Adding (text) content to pdf images

MJH · September 6, 2003, 1:42pm

I am using DT to catalog journal articles - almost all of the articles are pdf files and many of those have been created in/by Acrobat. I particularly like being able to search those articles (and Auto-Classify, etc.) while retaining the original publication format in case I need to print the article for distribution.

Through our university, I can also access and download other articles in both pdf and HTML format.

Unfortunately, when importing these pdf files into DT, they are imported as images, since these articles were scanned in. However, the text of the article can be extracted from the HTML version of the article that is also available.

While I can extract the article text (from the HTML file) and store in the comment field, this data does not appear to be used for “Classify” or “See Also”. In addition, although I can search comment fields, it doesn’t appear possible to search both content and comments at the same time.

Is it possible to "attach/append" text to a pdf image as content? Or is there another possible solution to this?

Mats · September 7, 2003, 5:13am

MJH,
if I understand you right, you want to be able to treat PDF files as any other file (pdf or txt) in DT, i.e. classify, search and read them in DT, while retaining the original PDF file with its images, footnotes etc. for reference and printing.

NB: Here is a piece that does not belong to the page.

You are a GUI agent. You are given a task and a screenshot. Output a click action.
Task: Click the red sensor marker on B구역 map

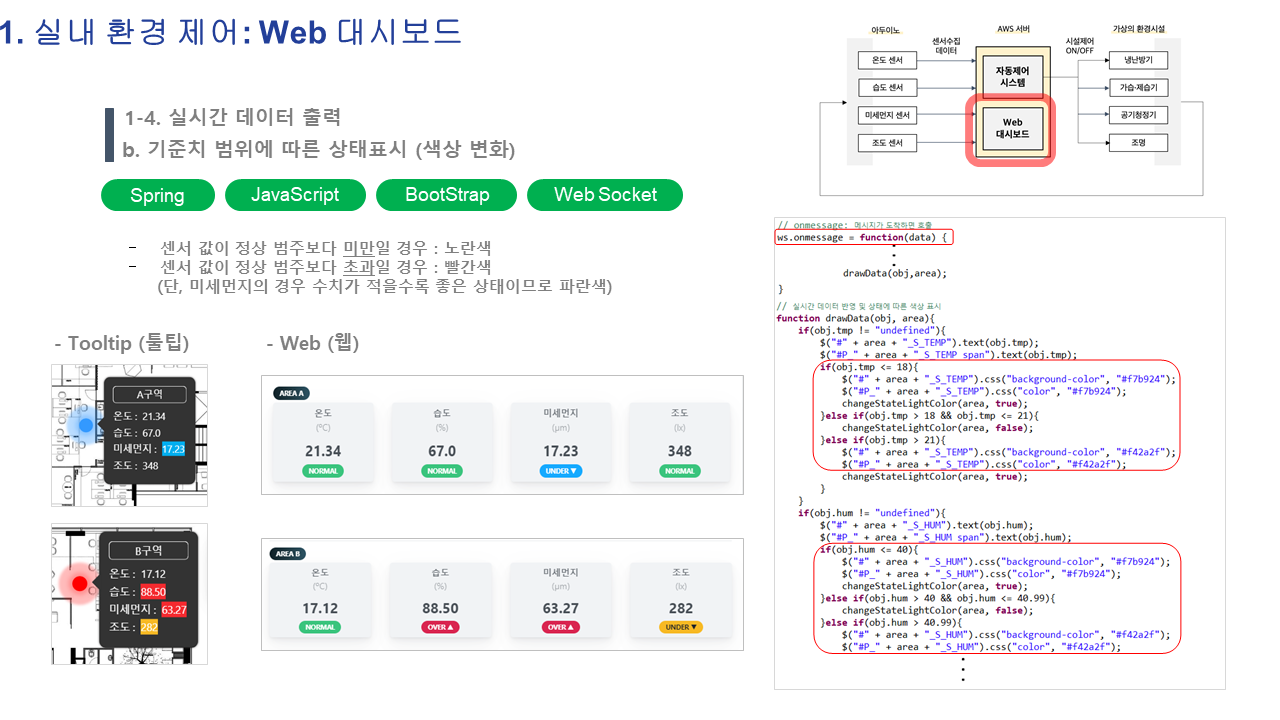[80, 583]
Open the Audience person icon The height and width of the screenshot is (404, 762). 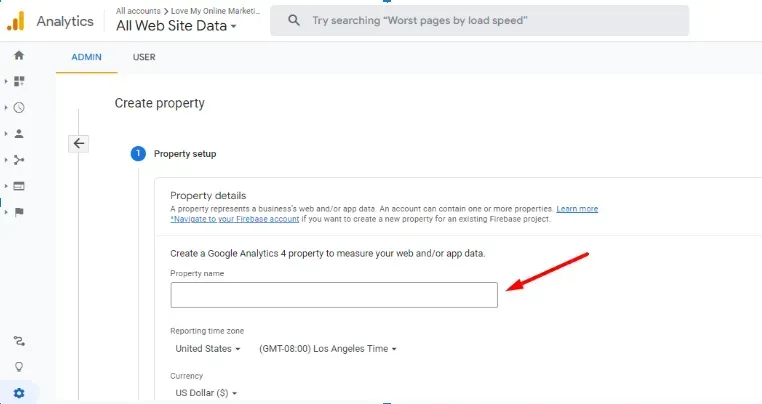click(x=19, y=134)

One method that I have found very useful is to create a folder on your desktop, or elsewhere, to which you apply the ”save in Devonthink”-script (DT preferences set to “Images&PDF/Copy files/Don’t copy” ”/Use pdftotext” and ”/Convert to Plain Text”). To this file you can simply save all your RTF:s you might find on the net, recieve applied to incoming mail or create. You’ll be able to launch the original PDF file from the DT browser whenever you need it. The same goes for Word files (once you have have installed AntiWordService).

(In DT 1.6 these files, although converted to plain text files, were represented by RTF and Word icons the DT browser. Not so in 1.7. I’m told that this was a bug in 1.6. If so, it was a very useful bug )

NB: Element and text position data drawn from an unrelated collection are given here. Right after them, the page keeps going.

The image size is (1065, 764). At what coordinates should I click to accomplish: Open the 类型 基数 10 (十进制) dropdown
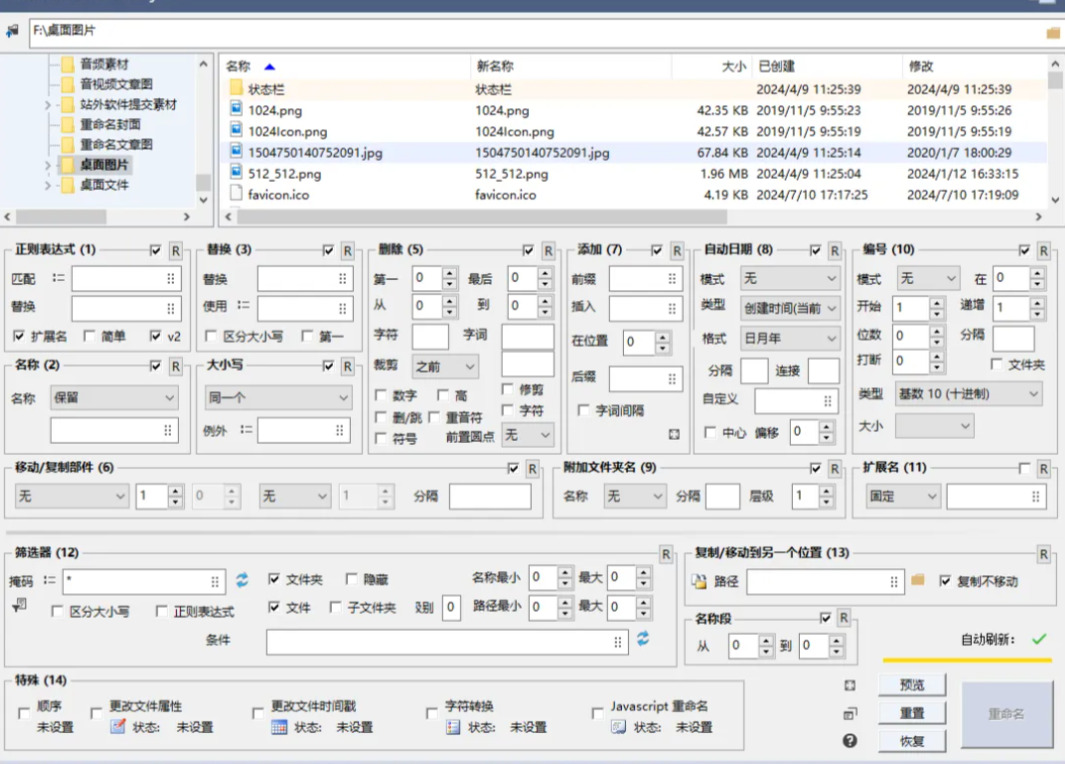[x=968, y=394]
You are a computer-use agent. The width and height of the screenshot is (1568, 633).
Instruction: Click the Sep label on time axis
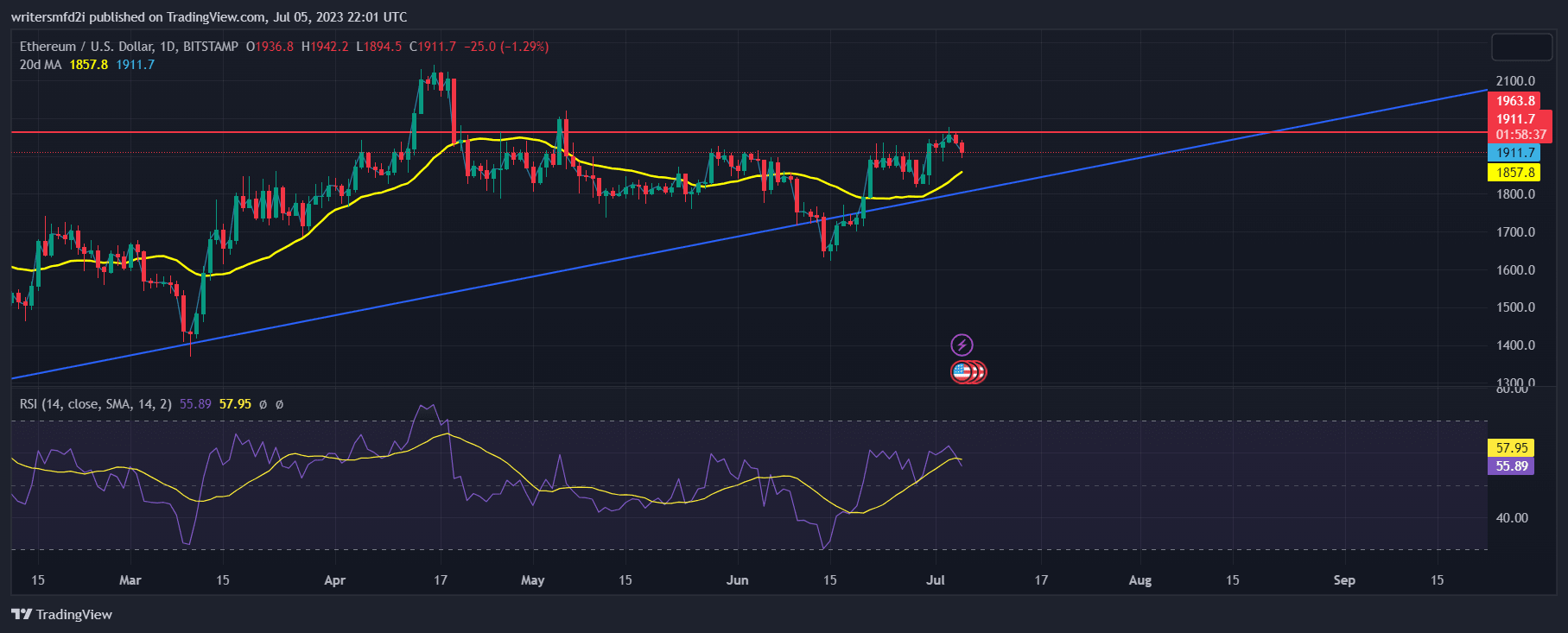point(1343,580)
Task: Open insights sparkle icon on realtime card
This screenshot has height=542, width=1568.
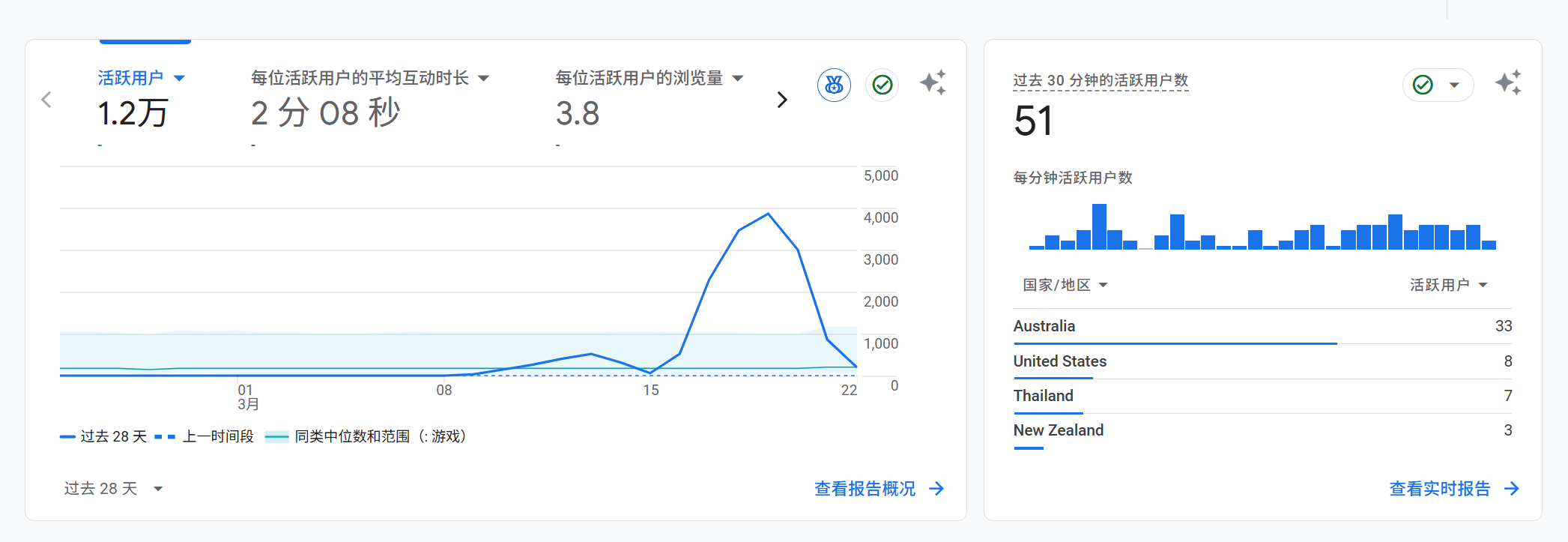Action: point(1507,82)
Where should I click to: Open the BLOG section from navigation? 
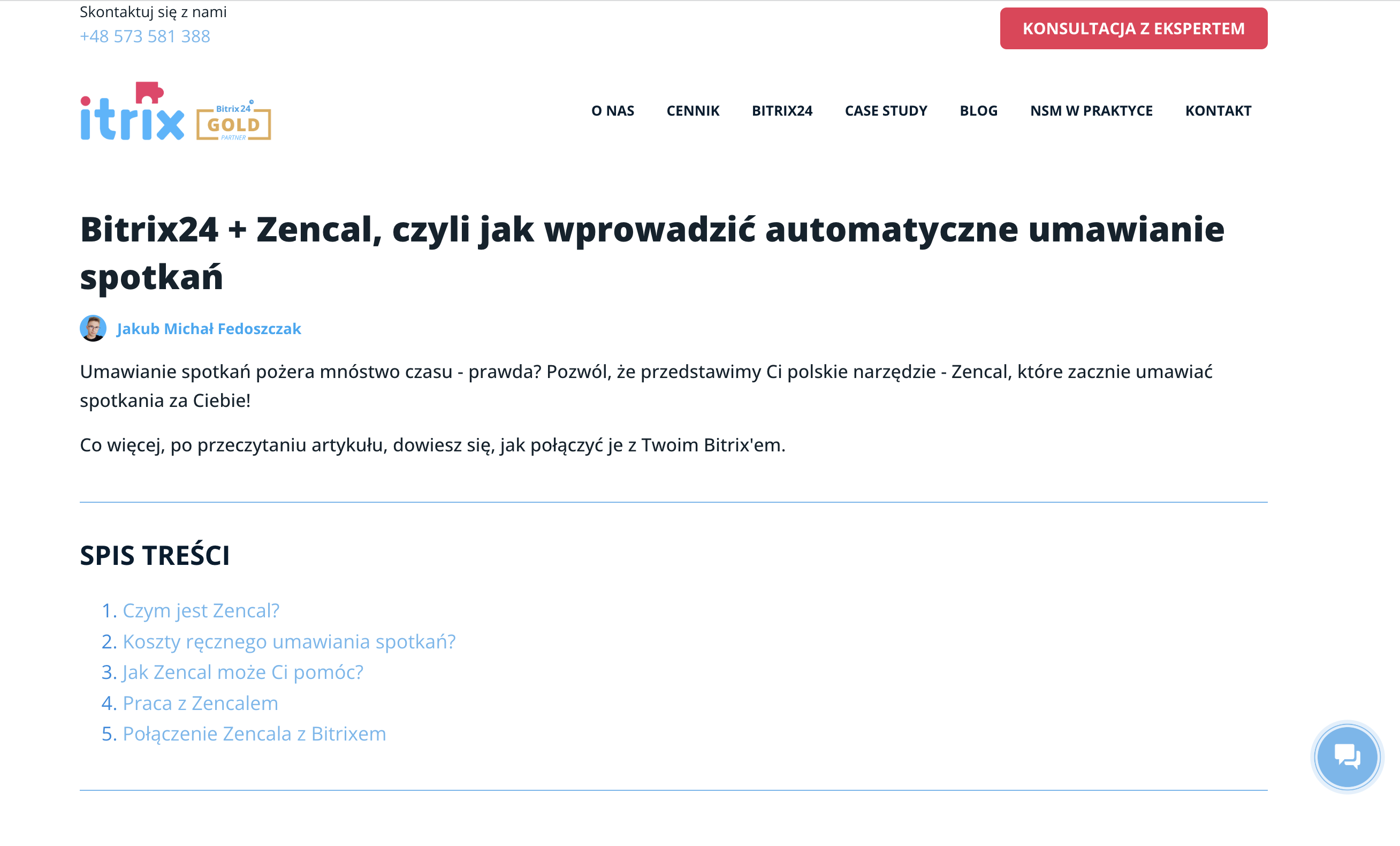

I hope this tip goes some way to ease your problems.

MJH · September 7, 2003, 10:14am

Thanks for the thoughts, Matt.

Unfortunately, the pdf files of the scanned articles are imported into DT as images only - DT is unable to extract much, if any text from the scanned image.

Consequently, the "Convert to…" option results in a blank file.

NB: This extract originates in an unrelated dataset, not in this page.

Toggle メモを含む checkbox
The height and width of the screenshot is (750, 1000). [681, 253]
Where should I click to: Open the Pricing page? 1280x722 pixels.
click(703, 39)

cgrunenberg · September 7, 2003, 9:25pm

Some Canon scanners include an OCR software creating PDF documents which contain an invisible text layer. pdftotext is able to recognize this layer and therefore you’re able to search, classify etc.

MJH · September 8, 2003, 1:08am

Thanks for the heads-up, Christian.

It doesn’t look like any of the scanned journal articles have the invisible text layer you mention.

Do you have any other suggestions?

Should I just dump text extracted from the HTML versions into the comments and search twice (i.e., in content and in comments)?

cgrunenberg · September 10, 2003, 3:50am

That’s one possibility. Another one is to import only the HTML versions. Or import both HTML and PDF and store them in the same group.

MJH · September 10, 2003, 9:13am

Ok. Thanks, Christian.

Can I put in a request, then, to be able to search more than one "area" (e.g., content, comments, name, etc.) at a time?

cgrunenberg · September 10, 2003, 8:35pm

This is already on our long to-do list ;)

Bill_DeVille · September 10, 2003, 8:56pm

IF the image-only PDF scans were at a high enough resolution (200 dpi or more, preferably more), it may be possible to:

[1] If you have the full version of Acrobat, open the PDF and save it as a multi-page TIFF file. It is also possible to export the file as TIFF from Preview, if you don’t have Acrobat.

[2] Perform OCR on the TIFF images and resave as a new PDF document that contains text. (OmniPage Pro X runs under OS X, FineReader 5 Pro runs under Classic. I usually get better results from FineReader 5 Pro). There are still more alternatives, but the two OCR programs mentioned above probably give the best results. Some versions of Acrobat can process images to text, but I’ve found the results to be slow and not very good.

[3] Import the new PDF file into DEVONthink with appropriate preferences, including TextToPDF, for example.

This is a bit of work, but doesn’t take long and gives good results if the original document scan was at a relatively high resolution. Is the effort worth it? Depends on how important having the text in DT is to you.

I’ve even gotten good results from digital camera photos of documents taken in a library, using a Ricoh Caplio RR1 digital camera – but everything has to be just right, or considerable post-processing may be required to produce images that will work with OCR.